Dinner Rush Bob Giraldi 2000 US (1st time) A hectic night in a TriBeCa restraurant, owned by a former bookmaker. Witty, engaging and fast-moving film, served with a delicious sense of food as a means of narrative development; from start to finish, a joy to behold.
Masked and Anonymous Larry Charles 2003 US (1st time) An ageing music performer is forced out of retirement to perform at a fundraising concert. Decidedly quirky comedy, of sorts, at which you'll laugh, or at least smile, if you can get past the obscurity of Dylan's script; laiden with notable cameos and performances, which help to buoy, or expose, Dylan's inability to act.
Morte a Venezia (Death in Venice) Luchino Visconti 1971 Italy/France (1st time) A pianist falls in love with a young boy in Venice, and his obsession keeps him there long enough to catch the Plague.
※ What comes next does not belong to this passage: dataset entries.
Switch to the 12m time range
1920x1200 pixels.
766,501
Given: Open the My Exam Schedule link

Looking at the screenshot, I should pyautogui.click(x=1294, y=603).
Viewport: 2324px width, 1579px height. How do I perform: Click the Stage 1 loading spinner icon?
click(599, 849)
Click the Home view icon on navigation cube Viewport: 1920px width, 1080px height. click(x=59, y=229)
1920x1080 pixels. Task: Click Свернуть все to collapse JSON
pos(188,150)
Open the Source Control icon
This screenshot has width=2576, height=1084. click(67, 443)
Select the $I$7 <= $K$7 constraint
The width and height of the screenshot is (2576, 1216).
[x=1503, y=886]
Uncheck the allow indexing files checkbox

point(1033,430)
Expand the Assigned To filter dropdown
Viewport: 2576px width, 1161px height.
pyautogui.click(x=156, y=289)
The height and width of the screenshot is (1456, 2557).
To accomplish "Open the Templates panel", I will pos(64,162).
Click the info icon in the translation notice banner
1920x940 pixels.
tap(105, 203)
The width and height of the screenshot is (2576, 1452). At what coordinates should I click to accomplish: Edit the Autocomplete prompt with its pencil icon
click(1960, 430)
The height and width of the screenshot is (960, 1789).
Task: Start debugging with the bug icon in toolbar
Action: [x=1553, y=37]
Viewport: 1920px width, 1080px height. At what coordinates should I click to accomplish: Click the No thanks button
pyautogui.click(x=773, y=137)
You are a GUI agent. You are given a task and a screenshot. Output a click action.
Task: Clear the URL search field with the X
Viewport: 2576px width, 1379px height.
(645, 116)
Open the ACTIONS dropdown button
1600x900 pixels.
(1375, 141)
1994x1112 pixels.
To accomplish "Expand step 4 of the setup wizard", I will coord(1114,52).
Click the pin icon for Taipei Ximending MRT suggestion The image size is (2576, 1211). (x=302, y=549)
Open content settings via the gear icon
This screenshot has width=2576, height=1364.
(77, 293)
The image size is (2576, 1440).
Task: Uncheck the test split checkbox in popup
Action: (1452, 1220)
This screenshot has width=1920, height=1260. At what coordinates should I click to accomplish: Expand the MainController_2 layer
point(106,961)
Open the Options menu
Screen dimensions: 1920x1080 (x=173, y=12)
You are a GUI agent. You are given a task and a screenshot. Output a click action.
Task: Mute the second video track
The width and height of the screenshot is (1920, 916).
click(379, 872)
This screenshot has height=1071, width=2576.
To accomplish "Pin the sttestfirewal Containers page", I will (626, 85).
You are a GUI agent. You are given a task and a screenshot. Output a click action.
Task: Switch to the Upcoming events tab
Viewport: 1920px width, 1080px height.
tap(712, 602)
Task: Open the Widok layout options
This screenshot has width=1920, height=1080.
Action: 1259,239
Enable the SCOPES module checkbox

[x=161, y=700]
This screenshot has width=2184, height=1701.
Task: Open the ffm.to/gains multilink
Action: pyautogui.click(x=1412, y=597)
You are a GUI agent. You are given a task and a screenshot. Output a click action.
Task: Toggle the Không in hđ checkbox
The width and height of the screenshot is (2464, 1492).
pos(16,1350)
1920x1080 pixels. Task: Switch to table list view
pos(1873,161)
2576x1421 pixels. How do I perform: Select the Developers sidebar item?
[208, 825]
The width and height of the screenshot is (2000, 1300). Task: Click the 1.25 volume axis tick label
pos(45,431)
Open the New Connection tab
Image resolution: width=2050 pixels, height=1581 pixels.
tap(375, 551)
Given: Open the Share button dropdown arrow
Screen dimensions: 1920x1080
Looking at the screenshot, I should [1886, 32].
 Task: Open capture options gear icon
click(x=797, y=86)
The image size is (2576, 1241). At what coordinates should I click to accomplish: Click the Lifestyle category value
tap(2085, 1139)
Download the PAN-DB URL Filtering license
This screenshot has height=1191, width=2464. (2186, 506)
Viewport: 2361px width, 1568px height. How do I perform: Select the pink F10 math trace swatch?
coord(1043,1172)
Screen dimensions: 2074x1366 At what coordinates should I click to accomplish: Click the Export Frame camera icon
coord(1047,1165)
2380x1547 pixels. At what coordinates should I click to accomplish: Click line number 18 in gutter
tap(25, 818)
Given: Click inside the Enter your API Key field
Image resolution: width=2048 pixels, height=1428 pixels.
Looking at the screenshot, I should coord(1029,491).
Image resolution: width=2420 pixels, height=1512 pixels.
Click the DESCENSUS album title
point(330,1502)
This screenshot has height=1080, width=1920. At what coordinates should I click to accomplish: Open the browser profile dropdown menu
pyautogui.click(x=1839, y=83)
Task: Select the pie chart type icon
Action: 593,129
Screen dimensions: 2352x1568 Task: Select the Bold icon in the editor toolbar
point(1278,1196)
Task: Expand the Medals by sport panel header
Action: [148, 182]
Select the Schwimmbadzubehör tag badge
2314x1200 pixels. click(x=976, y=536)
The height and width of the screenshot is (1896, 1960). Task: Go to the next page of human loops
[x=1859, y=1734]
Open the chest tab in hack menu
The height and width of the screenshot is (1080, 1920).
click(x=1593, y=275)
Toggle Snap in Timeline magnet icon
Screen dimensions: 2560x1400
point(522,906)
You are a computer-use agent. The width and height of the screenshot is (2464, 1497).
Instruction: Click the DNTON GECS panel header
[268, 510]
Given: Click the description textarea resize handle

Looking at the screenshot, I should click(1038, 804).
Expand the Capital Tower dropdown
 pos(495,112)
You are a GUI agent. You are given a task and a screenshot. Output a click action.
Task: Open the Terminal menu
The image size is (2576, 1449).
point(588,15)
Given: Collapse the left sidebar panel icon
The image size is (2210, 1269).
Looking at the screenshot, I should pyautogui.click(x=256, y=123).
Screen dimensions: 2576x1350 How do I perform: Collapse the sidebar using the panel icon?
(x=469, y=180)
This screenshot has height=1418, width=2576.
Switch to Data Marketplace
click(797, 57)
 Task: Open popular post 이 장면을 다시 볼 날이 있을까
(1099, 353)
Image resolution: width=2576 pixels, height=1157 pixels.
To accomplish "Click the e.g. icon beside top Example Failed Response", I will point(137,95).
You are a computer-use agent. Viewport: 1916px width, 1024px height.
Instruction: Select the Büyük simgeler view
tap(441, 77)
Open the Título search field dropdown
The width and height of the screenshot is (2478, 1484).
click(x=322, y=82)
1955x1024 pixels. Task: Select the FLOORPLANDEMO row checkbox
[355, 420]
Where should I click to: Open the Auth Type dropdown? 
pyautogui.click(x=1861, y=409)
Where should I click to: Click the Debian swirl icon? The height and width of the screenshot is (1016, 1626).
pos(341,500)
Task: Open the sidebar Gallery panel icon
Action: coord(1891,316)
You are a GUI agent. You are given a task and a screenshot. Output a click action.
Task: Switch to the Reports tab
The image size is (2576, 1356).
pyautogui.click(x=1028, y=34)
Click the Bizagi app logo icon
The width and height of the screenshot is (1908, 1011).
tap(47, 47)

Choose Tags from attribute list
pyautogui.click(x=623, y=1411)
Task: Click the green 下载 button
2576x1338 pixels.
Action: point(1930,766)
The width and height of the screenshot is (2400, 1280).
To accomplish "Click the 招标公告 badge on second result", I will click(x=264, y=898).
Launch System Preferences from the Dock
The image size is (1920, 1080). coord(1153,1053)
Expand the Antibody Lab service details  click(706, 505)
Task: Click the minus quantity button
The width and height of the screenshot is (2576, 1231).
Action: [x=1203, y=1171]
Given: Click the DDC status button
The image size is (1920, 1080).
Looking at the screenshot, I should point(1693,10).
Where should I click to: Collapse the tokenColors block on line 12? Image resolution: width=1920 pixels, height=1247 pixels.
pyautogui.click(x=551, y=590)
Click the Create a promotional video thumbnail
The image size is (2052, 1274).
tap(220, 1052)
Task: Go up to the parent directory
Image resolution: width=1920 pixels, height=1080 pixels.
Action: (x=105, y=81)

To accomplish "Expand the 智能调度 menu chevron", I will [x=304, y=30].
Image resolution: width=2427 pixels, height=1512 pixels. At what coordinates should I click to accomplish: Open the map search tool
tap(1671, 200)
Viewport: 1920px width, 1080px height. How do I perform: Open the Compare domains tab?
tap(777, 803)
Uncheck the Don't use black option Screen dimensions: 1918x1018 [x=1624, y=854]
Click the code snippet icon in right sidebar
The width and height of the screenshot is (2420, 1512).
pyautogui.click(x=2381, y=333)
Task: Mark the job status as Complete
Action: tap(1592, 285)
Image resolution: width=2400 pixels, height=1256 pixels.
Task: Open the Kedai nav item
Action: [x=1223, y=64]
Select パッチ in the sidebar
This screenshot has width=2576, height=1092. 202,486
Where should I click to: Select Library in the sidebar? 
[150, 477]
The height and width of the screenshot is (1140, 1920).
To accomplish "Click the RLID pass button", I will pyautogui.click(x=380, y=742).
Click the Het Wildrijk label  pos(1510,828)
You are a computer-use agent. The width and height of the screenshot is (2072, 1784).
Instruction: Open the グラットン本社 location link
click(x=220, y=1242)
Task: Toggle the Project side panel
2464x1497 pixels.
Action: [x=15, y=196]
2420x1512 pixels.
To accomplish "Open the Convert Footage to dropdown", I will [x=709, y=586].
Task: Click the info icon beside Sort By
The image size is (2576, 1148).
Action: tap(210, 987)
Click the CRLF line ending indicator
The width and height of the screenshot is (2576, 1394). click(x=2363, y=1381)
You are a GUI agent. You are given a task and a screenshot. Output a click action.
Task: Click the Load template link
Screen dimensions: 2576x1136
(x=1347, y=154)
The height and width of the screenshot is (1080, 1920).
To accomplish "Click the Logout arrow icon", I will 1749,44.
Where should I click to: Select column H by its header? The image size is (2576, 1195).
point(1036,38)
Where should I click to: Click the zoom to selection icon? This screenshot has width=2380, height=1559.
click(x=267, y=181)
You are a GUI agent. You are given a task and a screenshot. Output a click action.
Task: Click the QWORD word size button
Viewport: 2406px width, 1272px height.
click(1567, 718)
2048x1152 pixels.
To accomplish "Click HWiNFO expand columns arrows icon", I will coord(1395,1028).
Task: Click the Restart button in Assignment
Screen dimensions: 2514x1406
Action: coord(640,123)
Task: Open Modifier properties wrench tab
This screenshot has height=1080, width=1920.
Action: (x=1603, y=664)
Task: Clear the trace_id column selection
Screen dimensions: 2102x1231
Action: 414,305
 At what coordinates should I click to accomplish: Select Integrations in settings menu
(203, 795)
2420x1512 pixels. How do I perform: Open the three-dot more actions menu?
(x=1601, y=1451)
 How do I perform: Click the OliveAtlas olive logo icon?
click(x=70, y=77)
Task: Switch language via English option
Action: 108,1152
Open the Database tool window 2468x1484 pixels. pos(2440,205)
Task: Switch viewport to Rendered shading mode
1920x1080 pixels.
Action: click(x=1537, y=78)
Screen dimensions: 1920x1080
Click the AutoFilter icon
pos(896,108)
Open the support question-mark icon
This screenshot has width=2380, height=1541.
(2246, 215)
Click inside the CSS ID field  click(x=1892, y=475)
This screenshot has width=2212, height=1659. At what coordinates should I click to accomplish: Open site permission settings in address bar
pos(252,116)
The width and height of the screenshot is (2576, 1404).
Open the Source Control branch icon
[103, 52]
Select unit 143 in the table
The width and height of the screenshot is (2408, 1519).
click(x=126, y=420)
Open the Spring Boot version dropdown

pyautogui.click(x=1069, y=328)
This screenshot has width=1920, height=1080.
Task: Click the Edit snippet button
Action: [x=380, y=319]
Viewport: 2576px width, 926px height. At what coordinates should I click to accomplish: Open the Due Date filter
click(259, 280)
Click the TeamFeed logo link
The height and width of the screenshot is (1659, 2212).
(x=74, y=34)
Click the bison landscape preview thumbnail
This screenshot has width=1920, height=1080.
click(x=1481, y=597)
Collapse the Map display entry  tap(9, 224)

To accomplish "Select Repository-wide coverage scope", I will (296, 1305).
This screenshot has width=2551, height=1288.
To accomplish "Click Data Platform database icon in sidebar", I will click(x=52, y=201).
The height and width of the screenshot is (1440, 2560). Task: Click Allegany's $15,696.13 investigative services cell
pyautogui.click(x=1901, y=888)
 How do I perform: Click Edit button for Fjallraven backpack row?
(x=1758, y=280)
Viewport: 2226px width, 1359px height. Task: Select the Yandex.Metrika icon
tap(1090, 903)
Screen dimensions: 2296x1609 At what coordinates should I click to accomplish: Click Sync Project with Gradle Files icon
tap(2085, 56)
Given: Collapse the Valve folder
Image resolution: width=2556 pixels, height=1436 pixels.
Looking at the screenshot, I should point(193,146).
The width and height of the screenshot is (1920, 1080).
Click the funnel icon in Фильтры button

Visuals sustain mild interest in an otherwise cardboard affair; throughout, you get the sense of a director passionate about the literary origins of the piece, but his vision has been lost into artificiality somewhere in the process.
Week-end (Weekend) Jean-Luc Godard 1967 France/Italy (3rd time) A bourgeois couple travel to Oinville, but their journey is hampered by an endless traffic jam and forest-dwelling savages. Godard's vision of Hell, depicted with brutal force at the expense of middle class consumerism: apparently, in order to overcome the horrors of the bourgeoisie, more horror is required. Essential viewing, as a cinematic mass of one artist's ideas; it is quite clearly made by somebody disgusted with the world.